The culture they are raised in New Yorks, Hell's Kitchen in the 1960's. Hells Kitchen is an ethnically mixed, working class neighborhood that the boys describe as a “place of innocence ruled by corruption”. It is it's own culture of street rules and operations. Children are safe to play and be children; however, the people that run the neighborhood are often criminals. The people running Hell's Kitchen have their own sense of street justice, and own means of carrying out sanctions against those that dare encroach upon or deviate from it. For example, there was a drug dealer that moved in on the neighborhood. The drugs that he dealt resulted in the overdose and death of a Puerto Rican butcher's son. That drug dealer was found hanging from a street light as a message that drug dealers would not be tolerated in Hell's Kitchen.
Shakes narrates that “domestic violence is practically a cottage industry in Hell's Kitchen”. By that, he meant that it wasn't unusual for there to be violence in the home while the family remained intact.
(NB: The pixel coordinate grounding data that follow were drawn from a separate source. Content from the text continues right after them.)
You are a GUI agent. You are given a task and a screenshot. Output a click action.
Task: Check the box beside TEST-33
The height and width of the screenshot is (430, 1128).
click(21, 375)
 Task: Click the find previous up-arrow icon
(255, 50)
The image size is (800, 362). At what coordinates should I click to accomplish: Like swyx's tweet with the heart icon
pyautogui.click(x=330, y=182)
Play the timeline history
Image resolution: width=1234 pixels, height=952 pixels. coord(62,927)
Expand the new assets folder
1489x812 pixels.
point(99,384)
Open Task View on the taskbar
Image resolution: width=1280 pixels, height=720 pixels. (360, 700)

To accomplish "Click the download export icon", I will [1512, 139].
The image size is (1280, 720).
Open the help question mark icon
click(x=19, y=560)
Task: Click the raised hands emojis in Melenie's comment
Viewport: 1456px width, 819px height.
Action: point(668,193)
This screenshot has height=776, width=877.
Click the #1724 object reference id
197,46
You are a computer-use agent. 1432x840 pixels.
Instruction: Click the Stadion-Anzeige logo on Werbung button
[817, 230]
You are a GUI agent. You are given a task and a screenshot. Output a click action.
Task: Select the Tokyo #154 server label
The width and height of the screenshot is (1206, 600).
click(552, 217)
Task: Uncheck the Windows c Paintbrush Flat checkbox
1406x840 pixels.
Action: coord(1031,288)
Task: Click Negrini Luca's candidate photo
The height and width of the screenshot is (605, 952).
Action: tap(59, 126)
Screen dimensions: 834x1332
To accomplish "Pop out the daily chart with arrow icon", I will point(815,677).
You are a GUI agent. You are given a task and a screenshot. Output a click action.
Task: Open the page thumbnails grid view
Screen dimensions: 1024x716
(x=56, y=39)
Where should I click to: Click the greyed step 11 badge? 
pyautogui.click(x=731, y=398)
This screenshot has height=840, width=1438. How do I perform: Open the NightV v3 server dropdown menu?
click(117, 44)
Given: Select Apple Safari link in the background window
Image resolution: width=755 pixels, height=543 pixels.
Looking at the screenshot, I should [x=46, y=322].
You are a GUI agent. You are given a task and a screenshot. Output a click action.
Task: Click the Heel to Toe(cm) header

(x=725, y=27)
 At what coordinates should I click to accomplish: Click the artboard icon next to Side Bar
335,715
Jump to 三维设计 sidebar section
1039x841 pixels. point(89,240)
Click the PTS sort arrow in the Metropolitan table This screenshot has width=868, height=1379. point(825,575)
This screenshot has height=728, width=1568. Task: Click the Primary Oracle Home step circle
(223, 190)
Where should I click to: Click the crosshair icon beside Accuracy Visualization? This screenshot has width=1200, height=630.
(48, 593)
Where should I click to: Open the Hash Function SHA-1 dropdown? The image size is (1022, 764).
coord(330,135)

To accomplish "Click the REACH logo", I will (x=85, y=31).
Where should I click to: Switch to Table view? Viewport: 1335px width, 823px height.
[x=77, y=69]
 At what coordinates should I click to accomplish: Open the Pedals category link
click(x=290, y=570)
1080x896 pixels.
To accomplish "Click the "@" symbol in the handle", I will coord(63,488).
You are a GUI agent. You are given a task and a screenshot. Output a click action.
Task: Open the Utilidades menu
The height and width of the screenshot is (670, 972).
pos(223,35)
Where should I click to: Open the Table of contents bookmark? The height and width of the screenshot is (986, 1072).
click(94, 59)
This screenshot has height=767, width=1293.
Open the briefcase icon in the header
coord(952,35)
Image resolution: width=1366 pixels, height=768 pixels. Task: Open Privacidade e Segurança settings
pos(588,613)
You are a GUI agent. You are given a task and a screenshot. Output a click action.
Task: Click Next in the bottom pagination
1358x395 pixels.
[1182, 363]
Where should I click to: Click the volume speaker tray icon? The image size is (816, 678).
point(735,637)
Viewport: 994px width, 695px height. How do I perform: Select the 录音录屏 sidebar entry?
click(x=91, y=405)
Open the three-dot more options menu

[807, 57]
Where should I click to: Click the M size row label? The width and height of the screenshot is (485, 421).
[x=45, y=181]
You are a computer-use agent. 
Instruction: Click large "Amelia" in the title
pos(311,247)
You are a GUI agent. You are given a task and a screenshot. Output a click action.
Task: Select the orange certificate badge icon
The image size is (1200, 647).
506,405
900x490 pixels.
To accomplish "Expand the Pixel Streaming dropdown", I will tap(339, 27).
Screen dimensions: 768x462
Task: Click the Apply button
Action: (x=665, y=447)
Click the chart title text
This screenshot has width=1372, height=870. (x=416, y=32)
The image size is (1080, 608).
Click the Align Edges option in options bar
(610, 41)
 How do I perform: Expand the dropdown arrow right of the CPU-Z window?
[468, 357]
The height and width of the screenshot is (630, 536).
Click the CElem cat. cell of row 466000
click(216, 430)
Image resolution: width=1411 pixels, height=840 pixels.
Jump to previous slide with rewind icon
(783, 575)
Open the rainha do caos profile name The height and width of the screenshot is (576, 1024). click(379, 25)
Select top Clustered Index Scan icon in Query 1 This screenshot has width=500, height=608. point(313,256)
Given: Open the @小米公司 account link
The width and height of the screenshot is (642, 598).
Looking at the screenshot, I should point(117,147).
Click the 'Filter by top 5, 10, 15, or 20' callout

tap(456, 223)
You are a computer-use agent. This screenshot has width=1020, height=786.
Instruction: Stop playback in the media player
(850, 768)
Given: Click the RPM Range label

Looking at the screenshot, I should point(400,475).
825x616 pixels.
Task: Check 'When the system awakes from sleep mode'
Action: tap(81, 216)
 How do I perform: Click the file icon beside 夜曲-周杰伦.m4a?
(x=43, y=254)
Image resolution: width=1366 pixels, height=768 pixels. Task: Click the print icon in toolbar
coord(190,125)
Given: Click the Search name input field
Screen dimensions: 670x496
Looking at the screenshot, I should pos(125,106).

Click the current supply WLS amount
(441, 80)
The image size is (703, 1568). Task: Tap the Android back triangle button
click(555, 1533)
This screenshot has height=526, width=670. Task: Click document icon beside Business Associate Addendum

The only way out of a marriage was by death of a spouse. While it wasn't literally an industry, it was certainly a way of life and social dynamic in Hell's Kitchen.
While the rest of America was engrossed in Vietnam, free love, and moon landings, Hell's Kitchen was insulated from it. The boys see that Hell's Kitchen is on it's own—that the radical groups and social changes on the news couldn't care less about Hell's Kitchen.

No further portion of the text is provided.